* Set task: Rewrite the items from the line with "The image size is (1340, 462)." through the end of the items, requests included, and leave all other text as it is. Multiply each coordinate in the answers by 1.85 and round it to a whole number, with halves rounded up.

Stored data entries:
*****

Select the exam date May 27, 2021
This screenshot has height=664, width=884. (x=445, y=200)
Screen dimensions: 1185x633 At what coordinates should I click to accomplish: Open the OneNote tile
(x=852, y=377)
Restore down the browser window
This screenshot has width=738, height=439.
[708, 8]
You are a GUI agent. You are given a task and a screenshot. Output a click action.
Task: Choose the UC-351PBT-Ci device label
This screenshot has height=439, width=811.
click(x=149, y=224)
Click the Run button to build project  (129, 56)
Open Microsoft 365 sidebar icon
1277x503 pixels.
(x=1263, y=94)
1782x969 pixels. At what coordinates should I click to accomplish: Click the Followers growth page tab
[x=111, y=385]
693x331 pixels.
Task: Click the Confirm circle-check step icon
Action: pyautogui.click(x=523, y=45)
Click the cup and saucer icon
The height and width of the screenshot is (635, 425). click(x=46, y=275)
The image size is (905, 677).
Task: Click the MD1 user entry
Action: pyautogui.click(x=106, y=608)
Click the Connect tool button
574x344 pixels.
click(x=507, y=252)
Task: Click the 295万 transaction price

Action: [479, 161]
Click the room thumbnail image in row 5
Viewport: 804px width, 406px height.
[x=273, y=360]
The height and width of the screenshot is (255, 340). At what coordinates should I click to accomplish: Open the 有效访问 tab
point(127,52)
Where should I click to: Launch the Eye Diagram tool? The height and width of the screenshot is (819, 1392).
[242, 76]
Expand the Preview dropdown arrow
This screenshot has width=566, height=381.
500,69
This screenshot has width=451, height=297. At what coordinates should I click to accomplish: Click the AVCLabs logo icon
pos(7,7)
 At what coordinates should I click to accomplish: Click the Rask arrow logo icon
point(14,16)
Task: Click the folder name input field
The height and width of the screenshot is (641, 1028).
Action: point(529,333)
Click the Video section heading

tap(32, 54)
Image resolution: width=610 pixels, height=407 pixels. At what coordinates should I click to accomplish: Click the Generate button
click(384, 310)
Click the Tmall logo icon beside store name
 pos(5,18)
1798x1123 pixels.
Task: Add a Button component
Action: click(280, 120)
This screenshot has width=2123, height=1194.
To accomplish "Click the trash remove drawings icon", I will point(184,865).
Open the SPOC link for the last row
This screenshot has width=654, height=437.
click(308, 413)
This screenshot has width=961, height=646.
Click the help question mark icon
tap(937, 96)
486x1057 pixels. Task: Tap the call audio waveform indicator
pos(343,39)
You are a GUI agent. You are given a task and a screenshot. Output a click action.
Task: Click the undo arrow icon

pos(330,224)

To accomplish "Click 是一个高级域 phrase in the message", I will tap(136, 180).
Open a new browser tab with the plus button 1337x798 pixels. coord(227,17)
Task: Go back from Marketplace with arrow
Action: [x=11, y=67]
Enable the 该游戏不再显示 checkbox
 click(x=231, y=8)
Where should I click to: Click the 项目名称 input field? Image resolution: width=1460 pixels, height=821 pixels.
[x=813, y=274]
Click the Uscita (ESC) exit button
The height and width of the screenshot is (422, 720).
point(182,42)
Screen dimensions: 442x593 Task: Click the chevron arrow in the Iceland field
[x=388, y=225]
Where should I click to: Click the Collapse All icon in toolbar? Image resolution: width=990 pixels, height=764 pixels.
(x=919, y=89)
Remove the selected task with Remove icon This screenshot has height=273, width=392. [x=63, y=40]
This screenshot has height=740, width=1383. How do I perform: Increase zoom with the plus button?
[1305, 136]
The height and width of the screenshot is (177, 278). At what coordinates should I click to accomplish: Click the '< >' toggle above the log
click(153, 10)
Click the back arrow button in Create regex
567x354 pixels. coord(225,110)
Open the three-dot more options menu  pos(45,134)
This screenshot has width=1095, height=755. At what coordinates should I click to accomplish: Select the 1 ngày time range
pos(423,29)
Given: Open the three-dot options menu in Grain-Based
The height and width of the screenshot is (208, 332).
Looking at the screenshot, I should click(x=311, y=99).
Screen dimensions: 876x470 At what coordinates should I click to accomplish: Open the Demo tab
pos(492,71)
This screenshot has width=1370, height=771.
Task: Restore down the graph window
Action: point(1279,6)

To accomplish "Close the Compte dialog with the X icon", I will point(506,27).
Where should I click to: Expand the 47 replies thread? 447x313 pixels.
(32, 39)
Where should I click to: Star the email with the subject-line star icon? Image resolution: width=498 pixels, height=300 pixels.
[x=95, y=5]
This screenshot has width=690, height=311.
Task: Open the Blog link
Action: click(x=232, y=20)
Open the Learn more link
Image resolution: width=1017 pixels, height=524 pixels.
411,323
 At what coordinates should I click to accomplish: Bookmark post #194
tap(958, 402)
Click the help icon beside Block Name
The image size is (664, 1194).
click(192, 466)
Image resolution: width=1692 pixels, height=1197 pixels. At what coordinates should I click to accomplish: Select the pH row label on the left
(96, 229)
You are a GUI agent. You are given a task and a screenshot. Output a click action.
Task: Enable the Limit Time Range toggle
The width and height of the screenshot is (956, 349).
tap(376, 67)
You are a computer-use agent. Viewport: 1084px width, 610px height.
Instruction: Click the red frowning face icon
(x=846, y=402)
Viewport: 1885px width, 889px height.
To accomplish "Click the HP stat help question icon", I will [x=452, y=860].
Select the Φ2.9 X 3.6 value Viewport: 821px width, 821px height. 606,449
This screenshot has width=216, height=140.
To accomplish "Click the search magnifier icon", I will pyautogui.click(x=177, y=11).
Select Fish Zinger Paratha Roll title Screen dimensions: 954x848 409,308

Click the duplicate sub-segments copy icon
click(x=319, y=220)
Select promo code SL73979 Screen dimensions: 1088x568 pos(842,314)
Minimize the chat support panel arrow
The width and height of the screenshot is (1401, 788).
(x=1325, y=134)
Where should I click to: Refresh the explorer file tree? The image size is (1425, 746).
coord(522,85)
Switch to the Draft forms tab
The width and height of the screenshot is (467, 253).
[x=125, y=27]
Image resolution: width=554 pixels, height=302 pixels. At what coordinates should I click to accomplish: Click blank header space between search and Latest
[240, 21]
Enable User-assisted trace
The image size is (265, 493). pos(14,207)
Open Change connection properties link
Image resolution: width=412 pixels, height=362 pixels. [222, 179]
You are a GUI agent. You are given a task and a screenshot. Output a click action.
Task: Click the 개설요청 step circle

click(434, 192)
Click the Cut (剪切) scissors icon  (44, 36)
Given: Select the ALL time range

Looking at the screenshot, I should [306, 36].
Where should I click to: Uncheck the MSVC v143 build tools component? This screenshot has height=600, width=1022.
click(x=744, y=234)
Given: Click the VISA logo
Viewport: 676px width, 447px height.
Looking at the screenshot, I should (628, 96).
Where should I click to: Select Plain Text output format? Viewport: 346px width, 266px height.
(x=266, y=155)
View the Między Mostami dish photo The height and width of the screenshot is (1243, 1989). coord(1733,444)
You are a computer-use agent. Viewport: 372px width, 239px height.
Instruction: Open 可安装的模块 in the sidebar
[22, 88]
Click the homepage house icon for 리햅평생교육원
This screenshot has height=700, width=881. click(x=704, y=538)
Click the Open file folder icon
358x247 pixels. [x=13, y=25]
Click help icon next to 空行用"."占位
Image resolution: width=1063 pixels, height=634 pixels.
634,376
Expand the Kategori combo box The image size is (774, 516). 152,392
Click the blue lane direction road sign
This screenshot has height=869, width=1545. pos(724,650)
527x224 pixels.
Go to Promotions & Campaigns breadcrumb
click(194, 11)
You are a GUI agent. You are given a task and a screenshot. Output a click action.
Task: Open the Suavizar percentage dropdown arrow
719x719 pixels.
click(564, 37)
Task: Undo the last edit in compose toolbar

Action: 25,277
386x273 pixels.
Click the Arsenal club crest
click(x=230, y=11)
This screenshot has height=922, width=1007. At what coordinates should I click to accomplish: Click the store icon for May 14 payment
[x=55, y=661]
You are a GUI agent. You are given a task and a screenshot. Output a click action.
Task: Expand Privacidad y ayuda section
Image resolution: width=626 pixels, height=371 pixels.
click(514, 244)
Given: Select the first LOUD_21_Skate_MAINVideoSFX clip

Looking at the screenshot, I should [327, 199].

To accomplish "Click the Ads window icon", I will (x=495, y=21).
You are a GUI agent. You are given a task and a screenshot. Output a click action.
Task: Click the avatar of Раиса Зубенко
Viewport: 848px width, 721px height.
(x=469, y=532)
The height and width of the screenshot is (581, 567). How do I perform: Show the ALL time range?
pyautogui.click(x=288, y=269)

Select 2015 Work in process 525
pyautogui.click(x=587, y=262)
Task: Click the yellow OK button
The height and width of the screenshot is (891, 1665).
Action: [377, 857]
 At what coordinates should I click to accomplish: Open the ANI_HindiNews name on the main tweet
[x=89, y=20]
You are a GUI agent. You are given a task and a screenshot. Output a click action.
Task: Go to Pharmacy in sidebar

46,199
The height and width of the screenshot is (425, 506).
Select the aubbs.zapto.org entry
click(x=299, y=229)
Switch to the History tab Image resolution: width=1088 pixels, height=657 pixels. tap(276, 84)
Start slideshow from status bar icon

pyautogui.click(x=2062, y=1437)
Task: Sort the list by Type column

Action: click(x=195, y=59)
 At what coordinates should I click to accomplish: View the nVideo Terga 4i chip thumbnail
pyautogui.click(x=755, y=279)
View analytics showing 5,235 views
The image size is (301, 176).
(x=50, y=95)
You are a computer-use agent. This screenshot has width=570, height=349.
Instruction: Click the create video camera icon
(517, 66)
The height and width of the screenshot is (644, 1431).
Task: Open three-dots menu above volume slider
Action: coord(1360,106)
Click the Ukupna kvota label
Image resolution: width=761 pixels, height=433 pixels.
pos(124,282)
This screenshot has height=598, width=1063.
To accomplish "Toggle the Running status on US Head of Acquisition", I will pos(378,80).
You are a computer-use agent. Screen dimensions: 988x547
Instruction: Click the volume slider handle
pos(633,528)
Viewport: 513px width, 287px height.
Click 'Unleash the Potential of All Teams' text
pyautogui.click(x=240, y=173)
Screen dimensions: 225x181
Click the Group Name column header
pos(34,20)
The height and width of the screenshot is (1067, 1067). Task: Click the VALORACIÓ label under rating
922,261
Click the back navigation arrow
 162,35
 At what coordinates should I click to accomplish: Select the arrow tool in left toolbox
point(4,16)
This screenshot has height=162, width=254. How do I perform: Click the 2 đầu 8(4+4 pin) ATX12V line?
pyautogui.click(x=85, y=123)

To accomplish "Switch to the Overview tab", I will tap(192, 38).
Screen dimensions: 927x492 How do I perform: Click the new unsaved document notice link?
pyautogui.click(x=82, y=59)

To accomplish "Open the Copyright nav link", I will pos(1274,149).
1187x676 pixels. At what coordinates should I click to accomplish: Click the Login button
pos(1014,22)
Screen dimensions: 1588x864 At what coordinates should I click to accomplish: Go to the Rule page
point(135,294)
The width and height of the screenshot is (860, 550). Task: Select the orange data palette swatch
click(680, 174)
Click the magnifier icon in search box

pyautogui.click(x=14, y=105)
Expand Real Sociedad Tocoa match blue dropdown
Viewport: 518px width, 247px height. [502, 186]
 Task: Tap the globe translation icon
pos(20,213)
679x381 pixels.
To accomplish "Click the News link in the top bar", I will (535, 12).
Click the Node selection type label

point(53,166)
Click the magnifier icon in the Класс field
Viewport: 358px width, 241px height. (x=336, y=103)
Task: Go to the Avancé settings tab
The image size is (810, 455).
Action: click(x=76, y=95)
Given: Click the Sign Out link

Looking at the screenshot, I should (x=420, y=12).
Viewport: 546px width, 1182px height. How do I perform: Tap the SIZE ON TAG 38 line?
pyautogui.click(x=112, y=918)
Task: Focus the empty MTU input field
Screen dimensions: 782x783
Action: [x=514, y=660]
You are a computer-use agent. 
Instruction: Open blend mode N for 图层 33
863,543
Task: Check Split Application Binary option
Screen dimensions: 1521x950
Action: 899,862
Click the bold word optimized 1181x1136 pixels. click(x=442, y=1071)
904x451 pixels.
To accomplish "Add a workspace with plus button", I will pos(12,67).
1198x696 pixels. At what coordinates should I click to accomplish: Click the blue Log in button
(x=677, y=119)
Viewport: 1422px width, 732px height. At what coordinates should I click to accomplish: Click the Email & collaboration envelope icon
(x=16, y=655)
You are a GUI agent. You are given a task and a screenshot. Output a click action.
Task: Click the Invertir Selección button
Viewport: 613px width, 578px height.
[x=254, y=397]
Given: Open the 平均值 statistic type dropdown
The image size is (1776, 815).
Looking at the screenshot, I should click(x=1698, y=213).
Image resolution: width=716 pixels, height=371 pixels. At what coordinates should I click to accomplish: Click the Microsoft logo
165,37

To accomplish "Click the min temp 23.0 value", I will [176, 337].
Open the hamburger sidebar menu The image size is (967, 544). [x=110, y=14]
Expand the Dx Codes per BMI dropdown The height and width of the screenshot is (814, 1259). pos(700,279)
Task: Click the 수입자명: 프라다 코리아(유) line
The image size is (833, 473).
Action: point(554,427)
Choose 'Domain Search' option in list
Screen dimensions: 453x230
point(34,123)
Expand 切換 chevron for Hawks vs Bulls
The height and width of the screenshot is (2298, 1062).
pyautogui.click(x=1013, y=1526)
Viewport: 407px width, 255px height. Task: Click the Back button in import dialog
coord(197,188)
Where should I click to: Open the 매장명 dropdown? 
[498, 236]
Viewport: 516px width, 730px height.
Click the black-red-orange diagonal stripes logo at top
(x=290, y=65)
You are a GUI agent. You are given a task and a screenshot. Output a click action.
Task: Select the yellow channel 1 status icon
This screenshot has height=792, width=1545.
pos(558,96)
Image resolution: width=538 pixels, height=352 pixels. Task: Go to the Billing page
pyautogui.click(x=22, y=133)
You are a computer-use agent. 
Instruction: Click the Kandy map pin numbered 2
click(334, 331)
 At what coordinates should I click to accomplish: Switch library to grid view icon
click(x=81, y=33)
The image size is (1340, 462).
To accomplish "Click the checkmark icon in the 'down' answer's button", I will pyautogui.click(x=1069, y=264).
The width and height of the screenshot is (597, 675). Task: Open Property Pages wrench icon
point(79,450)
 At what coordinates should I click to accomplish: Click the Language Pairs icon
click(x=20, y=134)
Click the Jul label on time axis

*****

* Response to this task:
The image size is (1340, 462).
To accomplish "Click the checkmark icon in the 'down' answer's button", I will pyautogui.click(x=1978, y=488).
The width and height of the screenshot is (597, 675). Task: Open Property Pages wrench icon
point(146,833)
 At what coordinates should I click to accomplish: Click the Language Pairs icon
click(x=37, y=248)
Click the Jul label on time axis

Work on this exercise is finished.